特にギルド職員に対する乱暴は重罪で、そっちのお嬢ちゃんの言ったとおり、厳重な罰が与えられます。
ご注意いただければと……」
腫物に触るように、受け付けの男は弱々しく丁寧に注意を口にする。
「わあったよ。
とにかく、手続きを進めてくれ」
渋々俺は相手に従うことにする。
元々弱い物いじめは好まない。
相手が態度を改めたらそれでいいのだ。
「では、カードを一度見せてもらえますか?」
言われるままに、カードを突き返す。
「ほうほう……」
男は言葉を選ぶように、慎重に、
「まあ、えっと、ごく平均といいますか。
特にまあ問題はないです。
多少、体力と耐久値が優れていますが、攻撃力に特化しているわけでもないですし。
いや、十分です。
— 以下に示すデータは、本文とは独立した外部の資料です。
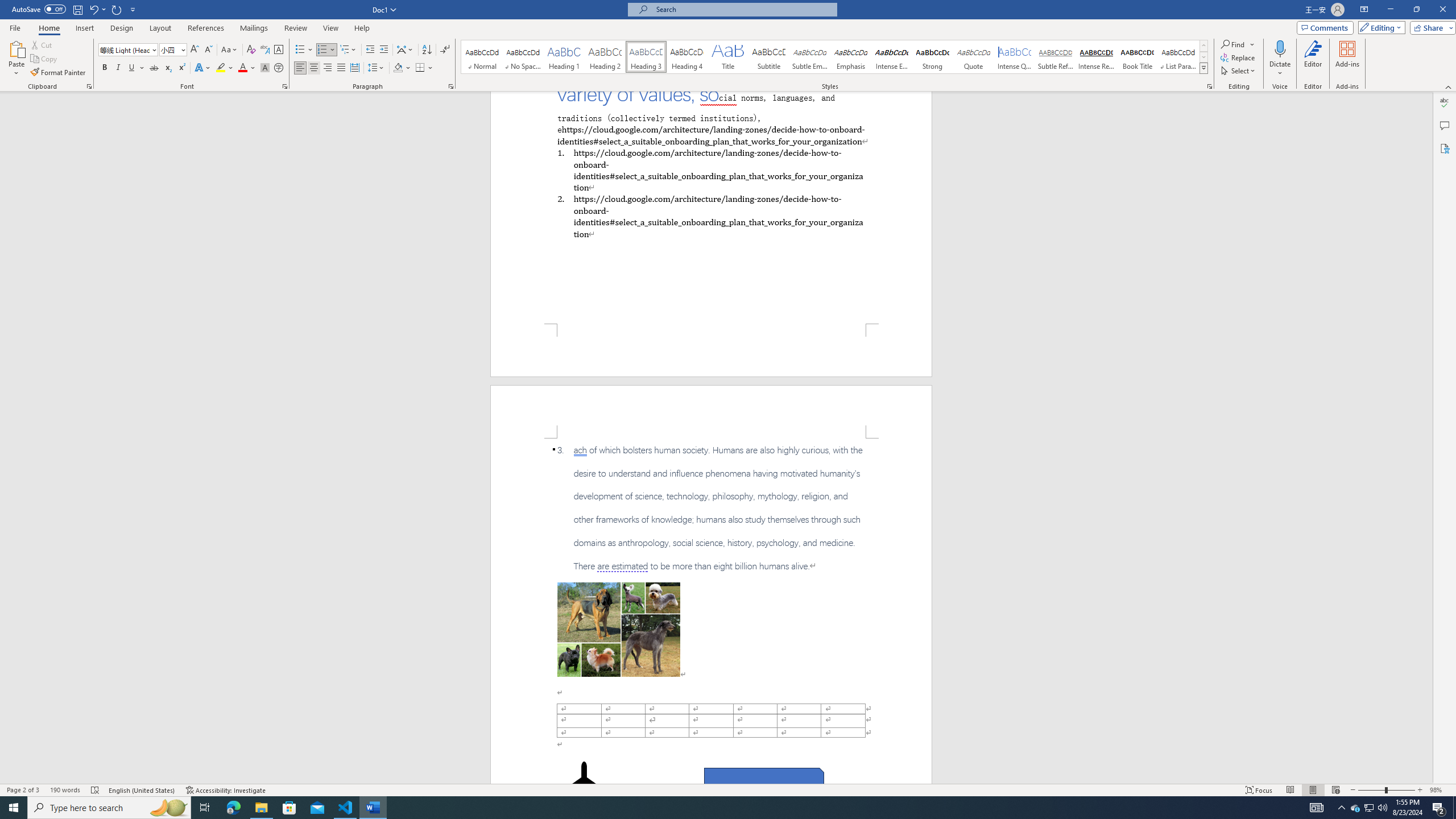 This screenshot has height=819, width=1456. I want to click on 'Subtle Emphasis', so click(809, 56).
十分ご活躍できると思いますよ」
言葉を濁している説明に不信感を覚えて俺はホリィに直接尋ねる。
そもそもカードに何が書かれているのか見てもいないのだ。
「おい、どういうことだ?」
ホリィは男からカードをひったくるように奪うと、俺に見せつける。
「言われたとおりだよ。
スキルカードの登録したら、登録者の能力、ステータスみたいなのが数値化されて表示されるんだよ。
で、リョーキの場合は。
腕力も魔力も知力も冒険者にしては平凡。
体力と耐久値が高いっていってもそれほどじゃないね」
「おいおい。
あれか? 転生前の力はそのまま引き継がれないのか?」
「うーん。そういうこともないんだけど。
他の人もそうだったけど、こっちの世界の人って基本パラメータが高いみたいだね。特に冒険者をやろうなんて人達は。
だから、それに比べると平凡になっちゃうみたい」
なるほど。そういうことか。
俺の力がそのままでも、周りが強化されているから、その中では埋もれる。
理解しやすい話だ。
「でもあれだろ。
そのステータスって固定ってわけじゃないんだろ?」
「えっとお。
言いにくいんだけど……。
成長期とか、子供から大人になる時には大きく数値が伸びるけど。
リョーキぐらいの歳からじゃああんまり成長は見込めないかなぁ」
喧嘩無敗の俺が? 平凡な能力しか与えられなかった?
そりゃ、チートは嫌いだ。
転生ボーナスで腕力や敏捷性なんかに補正がかかるのは余計なお世話だと思う。
さらに言えば魔力なんて俺にとってはどうでもいい話だ。
だが、気に食わないのは、この俺様がそこらの底辺と同等の能力しか持っていないという事実。
「まあ、そのためにボクが居るんだし」
ホリィの言葉は慰めにもならない。
いまいち信ぴょう性の薄い――それが与えられているにも関わらず、何人もの先行者に死を訪れさせている――聖剣の力だけで、生きぬく? 勝ち抜く?
まっぴらごめんだというのが、率直な気持ちだった。